We thank Tim Takacs, Certified Elder Law Attorney and publisher of the "Elder Law Fax," a free weekly online newsletter, for permission to republish the following article. You can subscribe to Elder Law FAX by sending an empty e-mail message to: mailto:firstname.lastname@example.org .
ELDER LAW FAX -- May 17, 2004 -- This issue:
"Bankruptcy Rising Among Elderly Americans"
More and more older Americans are drowning in debt and turning to bankruptcy court for relief.
Although older Americans account for a small proportion of total personal bankruptcy filings, they are the fastest-growing group in bankruptcy. About 82,000 Americans 65 or older filed for bankruptcy in 2001, up 244% from 1991, according to the Consumer Bankruptcy Project, a study done at Harvard.
The United States Department of Justice, which runs the federal bankruptcy trustee program, released a study that painted a grim picture of the future for many older Americans.
According to the report, the average gross monthly income of an elderly debtor, $1544, is more than one-third below the average for Chapter 7 debtors ($2354). And for the average elderly debtor, Social Security benefits are the main source of income.
"Although the elderly are less likely to file chapter 7 bankruptcy than younger people, a significant number of them do file each year. The number of elderly filers is likely to grow in the coming years," the Justice Department report concludes.
The Justice Department found that most elderly debts have very high concentrations of credit card debt -- not, as one might expect, high medical expenses.

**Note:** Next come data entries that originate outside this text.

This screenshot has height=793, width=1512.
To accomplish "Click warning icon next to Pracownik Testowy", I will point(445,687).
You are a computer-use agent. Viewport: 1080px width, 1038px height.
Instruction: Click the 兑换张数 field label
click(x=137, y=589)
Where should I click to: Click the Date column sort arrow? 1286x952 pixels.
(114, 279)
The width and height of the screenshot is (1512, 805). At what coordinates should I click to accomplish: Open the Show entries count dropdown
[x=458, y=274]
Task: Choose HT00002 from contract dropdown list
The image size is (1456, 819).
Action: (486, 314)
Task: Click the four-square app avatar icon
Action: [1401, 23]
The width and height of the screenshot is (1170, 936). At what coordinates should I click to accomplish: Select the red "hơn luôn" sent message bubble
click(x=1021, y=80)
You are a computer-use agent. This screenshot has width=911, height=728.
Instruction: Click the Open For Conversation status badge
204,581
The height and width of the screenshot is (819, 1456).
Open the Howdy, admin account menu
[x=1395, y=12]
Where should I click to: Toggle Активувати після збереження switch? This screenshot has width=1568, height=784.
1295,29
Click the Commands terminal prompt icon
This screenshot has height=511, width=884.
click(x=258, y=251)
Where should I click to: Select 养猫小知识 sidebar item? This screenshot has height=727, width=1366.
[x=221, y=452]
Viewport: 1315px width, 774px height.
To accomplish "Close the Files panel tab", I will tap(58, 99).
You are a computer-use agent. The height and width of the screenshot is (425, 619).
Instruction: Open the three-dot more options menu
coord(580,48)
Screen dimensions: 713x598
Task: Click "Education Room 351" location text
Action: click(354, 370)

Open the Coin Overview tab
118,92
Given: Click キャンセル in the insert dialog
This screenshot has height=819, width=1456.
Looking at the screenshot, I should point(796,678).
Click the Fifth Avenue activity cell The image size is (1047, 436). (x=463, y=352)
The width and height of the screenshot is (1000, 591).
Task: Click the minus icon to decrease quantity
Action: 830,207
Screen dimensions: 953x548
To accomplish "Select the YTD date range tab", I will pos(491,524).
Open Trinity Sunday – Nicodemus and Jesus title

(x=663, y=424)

A recent report from Demos, a New York-based public policy research group, found an alarming increase in credit card debt among older Americans.
"Conventional wisdom suggests that this segment of the population -- with lifetimes of financial experience, an over 80% homeownership rate and a generational ethos of thrift -- would be immune to the record debt increases of the 1990s," the report notes.
The Demos report, "Retiring in the Red," found that self-reported credit card debt among seniors age 65 and over increased 89% to $4041, between 1992 and 2001.
Among the report's other key findings:
* Seniors between 65 and 69, presumably the newly retired, reported a staggering 217% increase in credit card debt to $5884 over the same period.
* About 20% of households over 65 are in "debt hardship," with at least 40% of their income committed to debt payments.
* Having medical insurance -- or not having it -- made a major difference in credit card debt. Families in the 55 to 64 age range, for instance, had seen a credit card debt increase of 169% if they had no health insurance, but only 37% if they had health insurance.
* Credit card debt among "Transitioners," those aged 55-64, jumped 47% to $4088 over the last decade. In fact, the average credit-card indebted family in this age group spends nearly one-third of its income on debt payments.
The Employee Benefit Research Institute found that American families with a family head age 55 or older had approximately the same level of debt payments relative to income and of debt levels relative to assets in 2001 as they did in 1992.
That's the good news. The bad news is that there has been an increase in the percentage of heavily indebted families -- defined as those with debt payments exceeding 40 percent of income -- especially for family heads in the two oldest groups (ranging from 5 to 10 percent of all near elderly and elderly families).
In terms of retirement security, EBRI's Dallas Salisbury noted that, on the whole, the new data are positive that most older families did not appear to be overburdened by debt in 2001. But he warned: "This changing nature and level of family debt has obvious and serious implications for the future retirement security of many Americans. The major implication is more families having at risk what for many families is their most important asset: their home."